• Task description
Please give back, word for word, only the lines starting at the one containing "The image size is (1483, 819)." and ending at the one containing "Expand the Lasso tool options flyout" within the material below.

• Supplied records
────────

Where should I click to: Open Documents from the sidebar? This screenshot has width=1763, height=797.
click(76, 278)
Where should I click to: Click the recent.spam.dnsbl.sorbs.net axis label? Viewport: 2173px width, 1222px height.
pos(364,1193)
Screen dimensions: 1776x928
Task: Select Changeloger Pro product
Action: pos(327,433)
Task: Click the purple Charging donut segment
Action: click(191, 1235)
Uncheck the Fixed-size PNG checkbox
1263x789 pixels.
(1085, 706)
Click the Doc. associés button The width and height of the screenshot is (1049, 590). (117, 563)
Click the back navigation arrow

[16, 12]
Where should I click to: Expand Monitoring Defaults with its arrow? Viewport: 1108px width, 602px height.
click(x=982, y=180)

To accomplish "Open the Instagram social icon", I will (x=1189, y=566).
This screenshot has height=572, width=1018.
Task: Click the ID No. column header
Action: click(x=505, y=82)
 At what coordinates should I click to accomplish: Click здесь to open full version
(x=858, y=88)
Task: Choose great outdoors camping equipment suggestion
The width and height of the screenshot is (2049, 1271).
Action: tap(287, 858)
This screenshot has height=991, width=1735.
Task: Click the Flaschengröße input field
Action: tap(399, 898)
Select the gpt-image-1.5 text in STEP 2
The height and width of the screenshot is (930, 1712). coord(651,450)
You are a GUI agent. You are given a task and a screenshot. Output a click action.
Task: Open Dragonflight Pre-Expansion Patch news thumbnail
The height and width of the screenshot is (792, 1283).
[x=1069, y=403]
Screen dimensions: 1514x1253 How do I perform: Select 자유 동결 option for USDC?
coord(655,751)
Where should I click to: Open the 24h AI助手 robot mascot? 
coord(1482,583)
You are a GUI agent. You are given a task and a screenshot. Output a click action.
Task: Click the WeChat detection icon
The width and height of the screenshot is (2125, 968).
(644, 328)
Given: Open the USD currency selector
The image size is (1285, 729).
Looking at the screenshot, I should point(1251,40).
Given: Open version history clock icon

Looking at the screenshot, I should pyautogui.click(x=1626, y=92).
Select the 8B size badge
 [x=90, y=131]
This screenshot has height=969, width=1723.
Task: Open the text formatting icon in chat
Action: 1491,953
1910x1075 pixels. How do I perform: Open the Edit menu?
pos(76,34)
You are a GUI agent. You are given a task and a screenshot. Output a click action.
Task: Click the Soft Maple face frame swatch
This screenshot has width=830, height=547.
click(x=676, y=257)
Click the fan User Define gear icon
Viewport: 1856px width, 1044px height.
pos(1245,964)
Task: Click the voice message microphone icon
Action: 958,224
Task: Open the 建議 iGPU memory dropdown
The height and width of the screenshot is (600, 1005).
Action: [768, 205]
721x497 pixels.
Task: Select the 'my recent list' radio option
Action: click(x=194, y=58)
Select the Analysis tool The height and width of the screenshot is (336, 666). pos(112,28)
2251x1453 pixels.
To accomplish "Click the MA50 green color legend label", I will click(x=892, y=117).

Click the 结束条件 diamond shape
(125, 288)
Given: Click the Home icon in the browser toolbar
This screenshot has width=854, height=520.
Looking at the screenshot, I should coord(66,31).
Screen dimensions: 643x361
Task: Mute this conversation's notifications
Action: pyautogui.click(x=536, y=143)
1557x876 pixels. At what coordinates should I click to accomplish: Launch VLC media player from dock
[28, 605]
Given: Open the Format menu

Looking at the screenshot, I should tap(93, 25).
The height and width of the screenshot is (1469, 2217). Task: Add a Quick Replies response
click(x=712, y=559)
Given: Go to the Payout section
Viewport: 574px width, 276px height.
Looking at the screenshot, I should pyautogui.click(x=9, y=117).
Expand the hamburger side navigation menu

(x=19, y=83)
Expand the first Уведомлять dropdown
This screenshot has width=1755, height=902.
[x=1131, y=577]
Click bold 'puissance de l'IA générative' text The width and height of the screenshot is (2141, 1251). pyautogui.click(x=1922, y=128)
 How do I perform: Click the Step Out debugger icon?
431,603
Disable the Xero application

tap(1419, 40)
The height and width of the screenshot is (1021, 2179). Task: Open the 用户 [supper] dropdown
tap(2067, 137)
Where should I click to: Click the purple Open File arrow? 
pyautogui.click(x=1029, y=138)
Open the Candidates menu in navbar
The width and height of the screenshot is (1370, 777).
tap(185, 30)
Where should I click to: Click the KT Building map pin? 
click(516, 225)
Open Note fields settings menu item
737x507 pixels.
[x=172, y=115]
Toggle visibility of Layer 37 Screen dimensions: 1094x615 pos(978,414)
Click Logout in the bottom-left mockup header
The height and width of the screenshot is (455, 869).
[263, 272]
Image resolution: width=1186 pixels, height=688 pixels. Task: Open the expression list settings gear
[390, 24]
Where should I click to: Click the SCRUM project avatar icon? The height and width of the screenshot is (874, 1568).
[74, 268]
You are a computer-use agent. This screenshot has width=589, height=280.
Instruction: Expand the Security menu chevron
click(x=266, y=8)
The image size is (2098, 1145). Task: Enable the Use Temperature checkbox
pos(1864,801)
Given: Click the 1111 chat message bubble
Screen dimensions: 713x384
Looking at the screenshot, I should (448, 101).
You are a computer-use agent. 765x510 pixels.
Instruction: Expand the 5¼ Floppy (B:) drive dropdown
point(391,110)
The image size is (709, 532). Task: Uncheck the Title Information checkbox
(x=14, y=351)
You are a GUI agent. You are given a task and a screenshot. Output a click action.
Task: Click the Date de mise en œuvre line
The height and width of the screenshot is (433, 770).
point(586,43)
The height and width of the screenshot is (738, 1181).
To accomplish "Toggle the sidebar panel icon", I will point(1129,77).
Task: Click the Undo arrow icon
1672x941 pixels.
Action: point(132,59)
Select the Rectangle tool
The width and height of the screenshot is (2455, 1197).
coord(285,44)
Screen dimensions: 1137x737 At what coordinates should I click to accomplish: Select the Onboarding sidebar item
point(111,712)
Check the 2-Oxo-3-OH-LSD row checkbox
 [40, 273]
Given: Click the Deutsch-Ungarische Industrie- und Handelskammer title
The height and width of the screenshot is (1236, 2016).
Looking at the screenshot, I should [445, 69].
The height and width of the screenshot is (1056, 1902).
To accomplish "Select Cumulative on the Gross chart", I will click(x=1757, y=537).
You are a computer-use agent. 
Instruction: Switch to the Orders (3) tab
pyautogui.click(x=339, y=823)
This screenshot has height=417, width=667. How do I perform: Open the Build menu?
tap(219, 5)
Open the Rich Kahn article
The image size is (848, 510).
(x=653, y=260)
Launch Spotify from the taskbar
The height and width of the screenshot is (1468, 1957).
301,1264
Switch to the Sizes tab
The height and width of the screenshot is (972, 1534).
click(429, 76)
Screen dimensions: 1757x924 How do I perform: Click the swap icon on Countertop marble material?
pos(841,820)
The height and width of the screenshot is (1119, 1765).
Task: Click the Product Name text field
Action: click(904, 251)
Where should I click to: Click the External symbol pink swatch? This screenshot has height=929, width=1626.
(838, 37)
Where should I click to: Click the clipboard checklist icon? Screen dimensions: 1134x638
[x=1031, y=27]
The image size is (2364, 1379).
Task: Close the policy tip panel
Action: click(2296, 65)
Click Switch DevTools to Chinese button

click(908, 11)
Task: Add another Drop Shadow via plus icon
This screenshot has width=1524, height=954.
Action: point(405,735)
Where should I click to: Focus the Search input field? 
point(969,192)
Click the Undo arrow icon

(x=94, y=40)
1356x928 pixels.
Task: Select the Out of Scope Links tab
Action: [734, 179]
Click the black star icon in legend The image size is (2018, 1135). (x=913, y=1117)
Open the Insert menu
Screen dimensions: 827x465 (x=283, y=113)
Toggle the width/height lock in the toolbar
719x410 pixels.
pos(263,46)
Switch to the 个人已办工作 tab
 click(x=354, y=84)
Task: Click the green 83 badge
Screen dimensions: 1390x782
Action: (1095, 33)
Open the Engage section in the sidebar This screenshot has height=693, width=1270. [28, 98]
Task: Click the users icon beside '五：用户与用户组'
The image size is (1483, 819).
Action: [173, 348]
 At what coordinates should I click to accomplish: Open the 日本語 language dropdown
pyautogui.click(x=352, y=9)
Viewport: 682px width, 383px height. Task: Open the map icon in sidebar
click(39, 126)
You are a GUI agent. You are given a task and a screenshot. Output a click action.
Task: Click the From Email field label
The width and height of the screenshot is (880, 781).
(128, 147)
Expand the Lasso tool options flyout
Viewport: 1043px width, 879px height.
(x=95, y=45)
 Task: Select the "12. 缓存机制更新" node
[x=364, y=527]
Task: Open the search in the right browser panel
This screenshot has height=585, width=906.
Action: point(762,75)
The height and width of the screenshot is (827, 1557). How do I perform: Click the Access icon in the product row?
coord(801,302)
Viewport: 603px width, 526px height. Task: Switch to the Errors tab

────────

• Completed task
The image size is (1483, 819).
Action: [173, 348]
 At what coordinates should I click to accomplish: Open the 日本語 language dropdown
pyautogui.click(x=352, y=9)
Viewport: 682px width, 383px height. Task: Open the map icon in sidebar
click(39, 126)
You are a GUI agent. You are given a task and a screenshot. Output a click action.
Task: Click the From Email field label
The width and height of the screenshot is (880, 781).
(128, 147)
Expand the Lasso tool options flyout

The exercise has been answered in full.